DATA SHOWN -
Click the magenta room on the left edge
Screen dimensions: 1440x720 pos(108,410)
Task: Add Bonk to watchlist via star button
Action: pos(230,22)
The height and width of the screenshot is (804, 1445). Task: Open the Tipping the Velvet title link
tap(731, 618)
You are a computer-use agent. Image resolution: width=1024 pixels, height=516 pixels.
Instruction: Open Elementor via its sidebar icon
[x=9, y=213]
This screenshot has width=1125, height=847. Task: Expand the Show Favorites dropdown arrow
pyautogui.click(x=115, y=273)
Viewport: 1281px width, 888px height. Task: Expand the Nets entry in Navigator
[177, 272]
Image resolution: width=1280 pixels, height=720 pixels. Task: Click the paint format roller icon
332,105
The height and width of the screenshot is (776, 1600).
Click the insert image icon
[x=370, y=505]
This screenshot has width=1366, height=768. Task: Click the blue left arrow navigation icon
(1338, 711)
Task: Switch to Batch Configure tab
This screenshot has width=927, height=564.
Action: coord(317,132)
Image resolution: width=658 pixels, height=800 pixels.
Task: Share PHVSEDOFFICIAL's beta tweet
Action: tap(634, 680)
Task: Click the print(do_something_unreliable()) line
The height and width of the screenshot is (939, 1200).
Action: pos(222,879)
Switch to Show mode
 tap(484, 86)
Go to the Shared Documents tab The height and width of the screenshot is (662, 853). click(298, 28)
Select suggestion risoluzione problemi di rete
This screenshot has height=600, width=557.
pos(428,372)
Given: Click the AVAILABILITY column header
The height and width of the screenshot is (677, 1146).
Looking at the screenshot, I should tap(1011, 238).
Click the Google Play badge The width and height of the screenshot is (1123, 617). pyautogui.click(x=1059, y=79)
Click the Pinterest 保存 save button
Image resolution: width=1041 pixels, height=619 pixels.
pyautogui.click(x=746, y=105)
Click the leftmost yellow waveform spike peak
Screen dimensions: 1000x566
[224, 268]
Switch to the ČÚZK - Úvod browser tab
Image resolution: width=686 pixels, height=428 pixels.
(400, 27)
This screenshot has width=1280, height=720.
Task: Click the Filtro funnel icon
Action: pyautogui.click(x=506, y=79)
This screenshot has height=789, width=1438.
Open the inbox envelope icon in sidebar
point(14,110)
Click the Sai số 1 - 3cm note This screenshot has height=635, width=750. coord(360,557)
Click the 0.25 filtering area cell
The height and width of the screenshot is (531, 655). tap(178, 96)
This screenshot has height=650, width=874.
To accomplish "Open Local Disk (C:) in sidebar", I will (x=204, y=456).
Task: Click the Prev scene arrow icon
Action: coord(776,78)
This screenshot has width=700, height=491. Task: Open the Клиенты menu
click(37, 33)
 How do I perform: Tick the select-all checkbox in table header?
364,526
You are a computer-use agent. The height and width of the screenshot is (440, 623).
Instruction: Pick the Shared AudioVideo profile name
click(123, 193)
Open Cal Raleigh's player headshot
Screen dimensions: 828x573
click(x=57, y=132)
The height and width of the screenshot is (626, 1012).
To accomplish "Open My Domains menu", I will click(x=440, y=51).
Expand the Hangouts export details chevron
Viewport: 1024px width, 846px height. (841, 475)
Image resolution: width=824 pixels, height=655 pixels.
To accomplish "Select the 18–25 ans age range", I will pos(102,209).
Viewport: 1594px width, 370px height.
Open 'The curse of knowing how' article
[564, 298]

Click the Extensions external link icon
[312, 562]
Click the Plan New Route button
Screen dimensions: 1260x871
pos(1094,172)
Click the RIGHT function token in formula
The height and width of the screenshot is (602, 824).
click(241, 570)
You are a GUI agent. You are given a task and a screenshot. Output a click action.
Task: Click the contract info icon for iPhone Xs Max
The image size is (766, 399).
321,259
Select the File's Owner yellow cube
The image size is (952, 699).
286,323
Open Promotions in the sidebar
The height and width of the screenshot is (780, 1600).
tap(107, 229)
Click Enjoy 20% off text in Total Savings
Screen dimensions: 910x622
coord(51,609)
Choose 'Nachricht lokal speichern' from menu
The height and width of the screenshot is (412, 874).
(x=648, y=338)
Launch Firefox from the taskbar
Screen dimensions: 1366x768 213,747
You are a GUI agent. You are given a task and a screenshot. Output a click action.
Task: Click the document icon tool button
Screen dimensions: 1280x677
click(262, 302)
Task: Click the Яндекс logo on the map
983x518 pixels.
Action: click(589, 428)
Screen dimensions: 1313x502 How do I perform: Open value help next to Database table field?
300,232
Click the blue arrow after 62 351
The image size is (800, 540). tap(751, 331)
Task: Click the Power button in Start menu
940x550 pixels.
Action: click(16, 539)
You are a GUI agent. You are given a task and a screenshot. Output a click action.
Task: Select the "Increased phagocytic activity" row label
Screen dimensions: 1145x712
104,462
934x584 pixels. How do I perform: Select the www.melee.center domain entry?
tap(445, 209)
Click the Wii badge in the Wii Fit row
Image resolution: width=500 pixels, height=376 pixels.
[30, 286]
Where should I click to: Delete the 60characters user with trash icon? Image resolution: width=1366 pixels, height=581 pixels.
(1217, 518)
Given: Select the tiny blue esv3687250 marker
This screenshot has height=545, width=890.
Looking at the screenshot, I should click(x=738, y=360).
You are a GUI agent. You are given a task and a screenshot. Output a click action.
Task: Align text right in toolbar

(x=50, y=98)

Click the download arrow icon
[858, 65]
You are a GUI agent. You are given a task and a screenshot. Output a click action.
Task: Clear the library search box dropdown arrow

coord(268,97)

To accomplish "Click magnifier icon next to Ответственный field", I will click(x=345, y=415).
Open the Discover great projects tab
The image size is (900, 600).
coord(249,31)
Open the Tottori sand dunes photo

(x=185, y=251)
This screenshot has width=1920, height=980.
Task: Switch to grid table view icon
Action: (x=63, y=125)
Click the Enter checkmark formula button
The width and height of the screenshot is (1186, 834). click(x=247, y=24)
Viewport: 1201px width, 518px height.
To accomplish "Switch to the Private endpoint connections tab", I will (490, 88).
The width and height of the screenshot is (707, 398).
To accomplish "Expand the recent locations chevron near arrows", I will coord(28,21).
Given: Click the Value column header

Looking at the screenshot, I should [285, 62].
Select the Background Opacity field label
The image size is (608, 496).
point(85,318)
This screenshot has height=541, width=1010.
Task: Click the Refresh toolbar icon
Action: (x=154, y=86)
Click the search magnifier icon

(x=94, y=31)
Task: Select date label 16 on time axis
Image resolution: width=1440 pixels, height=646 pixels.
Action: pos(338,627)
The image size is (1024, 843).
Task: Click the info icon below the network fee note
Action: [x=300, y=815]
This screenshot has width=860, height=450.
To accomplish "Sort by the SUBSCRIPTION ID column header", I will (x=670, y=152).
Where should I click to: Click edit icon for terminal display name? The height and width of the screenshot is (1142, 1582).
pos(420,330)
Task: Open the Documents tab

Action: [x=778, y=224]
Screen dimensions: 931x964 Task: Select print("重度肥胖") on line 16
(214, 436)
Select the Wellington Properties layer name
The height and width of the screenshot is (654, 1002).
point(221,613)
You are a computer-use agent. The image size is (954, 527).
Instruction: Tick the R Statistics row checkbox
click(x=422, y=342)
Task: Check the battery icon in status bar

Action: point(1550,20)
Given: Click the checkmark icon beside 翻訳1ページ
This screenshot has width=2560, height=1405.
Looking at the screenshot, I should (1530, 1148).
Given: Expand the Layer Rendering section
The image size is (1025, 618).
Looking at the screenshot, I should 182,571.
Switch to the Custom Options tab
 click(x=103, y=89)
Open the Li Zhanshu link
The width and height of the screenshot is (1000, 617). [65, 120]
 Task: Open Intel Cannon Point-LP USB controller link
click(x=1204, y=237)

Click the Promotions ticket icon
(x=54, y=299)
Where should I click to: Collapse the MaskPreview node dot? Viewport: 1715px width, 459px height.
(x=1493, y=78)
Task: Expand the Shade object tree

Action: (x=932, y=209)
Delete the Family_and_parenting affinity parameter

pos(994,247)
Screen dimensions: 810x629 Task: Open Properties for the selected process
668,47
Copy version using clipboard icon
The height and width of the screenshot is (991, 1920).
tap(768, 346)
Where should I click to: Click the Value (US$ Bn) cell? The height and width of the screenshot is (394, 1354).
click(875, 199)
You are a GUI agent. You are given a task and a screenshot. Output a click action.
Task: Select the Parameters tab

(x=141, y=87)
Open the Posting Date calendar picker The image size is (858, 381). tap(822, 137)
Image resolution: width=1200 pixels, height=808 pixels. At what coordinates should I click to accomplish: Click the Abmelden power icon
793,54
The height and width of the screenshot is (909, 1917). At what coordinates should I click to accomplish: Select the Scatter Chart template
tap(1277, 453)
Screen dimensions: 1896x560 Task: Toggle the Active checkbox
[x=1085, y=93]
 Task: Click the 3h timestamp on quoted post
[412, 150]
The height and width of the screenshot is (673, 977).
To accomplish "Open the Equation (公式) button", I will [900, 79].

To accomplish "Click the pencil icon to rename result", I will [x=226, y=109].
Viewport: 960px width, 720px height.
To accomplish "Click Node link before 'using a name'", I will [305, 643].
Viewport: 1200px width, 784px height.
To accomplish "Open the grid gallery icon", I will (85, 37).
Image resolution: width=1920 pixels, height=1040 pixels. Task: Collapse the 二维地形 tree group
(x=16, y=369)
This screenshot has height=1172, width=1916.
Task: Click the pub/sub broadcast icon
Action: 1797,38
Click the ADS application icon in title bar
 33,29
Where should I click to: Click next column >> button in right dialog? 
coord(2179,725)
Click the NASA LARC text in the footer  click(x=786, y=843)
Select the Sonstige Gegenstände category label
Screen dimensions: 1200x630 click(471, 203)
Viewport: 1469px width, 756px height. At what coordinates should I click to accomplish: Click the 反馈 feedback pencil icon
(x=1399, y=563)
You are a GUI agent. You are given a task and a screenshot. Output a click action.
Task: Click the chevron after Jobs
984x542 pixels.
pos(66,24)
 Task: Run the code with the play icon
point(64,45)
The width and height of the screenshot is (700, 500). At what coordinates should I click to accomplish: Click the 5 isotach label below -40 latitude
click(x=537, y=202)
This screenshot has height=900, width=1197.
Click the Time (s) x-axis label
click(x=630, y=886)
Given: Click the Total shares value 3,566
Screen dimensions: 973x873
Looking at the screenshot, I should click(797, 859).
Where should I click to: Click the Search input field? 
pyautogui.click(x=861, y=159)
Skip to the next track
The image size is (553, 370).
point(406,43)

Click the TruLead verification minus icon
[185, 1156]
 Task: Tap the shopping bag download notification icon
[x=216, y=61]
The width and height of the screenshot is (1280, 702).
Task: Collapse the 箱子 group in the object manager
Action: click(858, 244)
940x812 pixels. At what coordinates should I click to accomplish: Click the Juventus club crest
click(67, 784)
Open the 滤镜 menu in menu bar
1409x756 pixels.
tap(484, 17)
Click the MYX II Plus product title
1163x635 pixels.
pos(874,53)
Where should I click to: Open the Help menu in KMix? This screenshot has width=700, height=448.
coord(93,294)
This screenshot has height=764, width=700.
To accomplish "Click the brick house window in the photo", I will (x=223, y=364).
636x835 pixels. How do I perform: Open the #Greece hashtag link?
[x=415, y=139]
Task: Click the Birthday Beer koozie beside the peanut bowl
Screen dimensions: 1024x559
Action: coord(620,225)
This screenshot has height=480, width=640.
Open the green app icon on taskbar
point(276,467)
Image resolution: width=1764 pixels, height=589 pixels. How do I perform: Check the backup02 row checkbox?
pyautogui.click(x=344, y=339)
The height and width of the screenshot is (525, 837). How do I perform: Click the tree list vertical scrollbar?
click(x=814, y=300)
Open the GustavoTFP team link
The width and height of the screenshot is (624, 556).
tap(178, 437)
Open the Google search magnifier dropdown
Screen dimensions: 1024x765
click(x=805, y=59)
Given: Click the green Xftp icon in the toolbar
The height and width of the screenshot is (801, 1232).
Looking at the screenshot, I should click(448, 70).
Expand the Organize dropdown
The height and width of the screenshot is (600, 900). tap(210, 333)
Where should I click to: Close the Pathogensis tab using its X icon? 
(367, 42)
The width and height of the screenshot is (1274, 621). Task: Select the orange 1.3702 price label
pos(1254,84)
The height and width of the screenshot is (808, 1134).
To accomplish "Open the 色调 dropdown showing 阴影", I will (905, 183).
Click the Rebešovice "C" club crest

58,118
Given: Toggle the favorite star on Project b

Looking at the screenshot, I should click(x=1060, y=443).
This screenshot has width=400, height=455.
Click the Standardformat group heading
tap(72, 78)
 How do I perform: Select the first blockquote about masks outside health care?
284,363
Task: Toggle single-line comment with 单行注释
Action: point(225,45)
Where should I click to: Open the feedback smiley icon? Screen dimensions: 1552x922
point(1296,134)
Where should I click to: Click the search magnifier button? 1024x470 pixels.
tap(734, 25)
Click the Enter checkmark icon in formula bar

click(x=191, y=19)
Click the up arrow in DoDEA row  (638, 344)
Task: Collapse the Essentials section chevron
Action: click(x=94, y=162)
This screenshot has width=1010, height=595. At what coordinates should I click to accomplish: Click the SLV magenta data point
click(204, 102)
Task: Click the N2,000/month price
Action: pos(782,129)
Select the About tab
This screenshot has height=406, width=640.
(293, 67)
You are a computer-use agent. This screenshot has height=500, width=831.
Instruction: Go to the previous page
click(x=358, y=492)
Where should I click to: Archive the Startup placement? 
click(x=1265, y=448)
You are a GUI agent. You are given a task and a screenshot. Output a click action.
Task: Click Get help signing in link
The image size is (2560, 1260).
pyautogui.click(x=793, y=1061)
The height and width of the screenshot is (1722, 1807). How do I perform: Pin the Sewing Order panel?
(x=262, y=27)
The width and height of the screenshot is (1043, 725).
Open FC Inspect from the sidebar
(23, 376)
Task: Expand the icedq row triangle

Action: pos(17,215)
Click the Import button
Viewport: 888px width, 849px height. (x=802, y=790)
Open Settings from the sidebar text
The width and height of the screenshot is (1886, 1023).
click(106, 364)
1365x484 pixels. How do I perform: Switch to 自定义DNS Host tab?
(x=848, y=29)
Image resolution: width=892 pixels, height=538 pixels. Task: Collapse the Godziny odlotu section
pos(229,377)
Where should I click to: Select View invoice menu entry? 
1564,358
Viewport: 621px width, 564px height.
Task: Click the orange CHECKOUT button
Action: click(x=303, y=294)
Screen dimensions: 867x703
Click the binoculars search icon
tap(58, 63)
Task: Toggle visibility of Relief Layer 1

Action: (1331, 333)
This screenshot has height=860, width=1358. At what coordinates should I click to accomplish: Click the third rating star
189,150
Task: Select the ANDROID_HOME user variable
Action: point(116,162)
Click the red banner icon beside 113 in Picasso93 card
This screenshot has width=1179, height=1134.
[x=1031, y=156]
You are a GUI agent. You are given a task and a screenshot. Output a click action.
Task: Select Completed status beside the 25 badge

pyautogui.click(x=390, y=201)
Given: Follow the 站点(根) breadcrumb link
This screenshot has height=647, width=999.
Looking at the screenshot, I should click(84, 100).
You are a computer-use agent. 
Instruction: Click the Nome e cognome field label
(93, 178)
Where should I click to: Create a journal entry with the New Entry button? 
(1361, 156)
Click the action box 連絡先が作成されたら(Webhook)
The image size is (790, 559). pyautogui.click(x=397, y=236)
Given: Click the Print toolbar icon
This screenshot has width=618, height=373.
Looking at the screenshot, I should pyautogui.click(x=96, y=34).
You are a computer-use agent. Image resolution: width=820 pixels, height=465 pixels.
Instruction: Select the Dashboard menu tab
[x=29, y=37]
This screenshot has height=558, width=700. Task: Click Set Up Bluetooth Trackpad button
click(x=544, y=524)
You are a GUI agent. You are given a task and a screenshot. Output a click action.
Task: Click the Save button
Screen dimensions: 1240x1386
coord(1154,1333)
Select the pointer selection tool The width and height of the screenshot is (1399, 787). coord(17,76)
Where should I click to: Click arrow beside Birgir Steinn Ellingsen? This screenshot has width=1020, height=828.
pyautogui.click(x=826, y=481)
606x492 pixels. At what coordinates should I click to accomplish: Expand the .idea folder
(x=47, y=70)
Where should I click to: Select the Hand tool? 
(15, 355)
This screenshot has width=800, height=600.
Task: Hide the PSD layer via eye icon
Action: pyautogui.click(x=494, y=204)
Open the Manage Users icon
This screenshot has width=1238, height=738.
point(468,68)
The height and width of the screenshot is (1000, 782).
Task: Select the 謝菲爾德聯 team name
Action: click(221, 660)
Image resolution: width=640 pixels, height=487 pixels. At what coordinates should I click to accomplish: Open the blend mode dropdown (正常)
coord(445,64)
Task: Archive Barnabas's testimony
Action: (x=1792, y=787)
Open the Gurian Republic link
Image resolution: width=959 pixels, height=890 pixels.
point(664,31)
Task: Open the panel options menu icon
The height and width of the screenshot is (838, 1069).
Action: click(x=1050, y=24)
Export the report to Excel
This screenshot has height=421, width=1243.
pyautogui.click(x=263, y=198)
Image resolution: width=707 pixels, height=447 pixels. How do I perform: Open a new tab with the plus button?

THE PROBLEM - Repeat exactly the lines of the listing from its first line through the line that holds "Given: Click the AVAILABILITY column header". Nothing else should appear.

FINISHED EXERCISE -
Click the magenta room on the left edge
Screen dimensions: 1440x720 pos(108,410)
Task: Add Bonk to watchlist via star button
Action: pos(230,22)
The height and width of the screenshot is (804, 1445). Task: Open the Tipping the Velvet title link
tap(731, 618)
You are a computer-use agent. Image resolution: width=1024 pixels, height=516 pixels.
Instruction: Open Elementor via its sidebar icon
[x=9, y=213]
This screenshot has width=1125, height=847. Task: Expand the Show Favorites dropdown arrow
pyautogui.click(x=115, y=273)
Viewport: 1281px width, 888px height. Task: Expand the Nets entry in Navigator
[177, 272]
Image resolution: width=1280 pixels, height=720 pixels. Task: Click the paint format roller icon
332,105
The height and width of the screenshot is (776, 1600).
Click the insert image icon
[x=370, y=505]
This screenshot has width=1366, height=768. Task: Click the blue left arrow navigation icon
(1338, 711)
Task: Switch to Batch Configure tab
This screenshot has width=927, height=564.
Action: coord(317,132)
Image resolution: width=658 pixels, height=800 pixels.
Task: Share PHVSEDOFFICIAL's beta tweet
Action: tap(634, 680)
Task: Click the print(do_something_unreliable()) line
The height and width of the screenshot is (939, 1200).
Action: pos(222,879)
Switch to Show mode
 tap(484, 86)
Go to the Shared Documents tab The height and width of the screenshot is (662, 853). click(298, 28)
Select suggestion risoluzione problemi di rete
This screenshot has height=600, width=557.
pos(428,372)
Given: Click the AVAILABILITY column header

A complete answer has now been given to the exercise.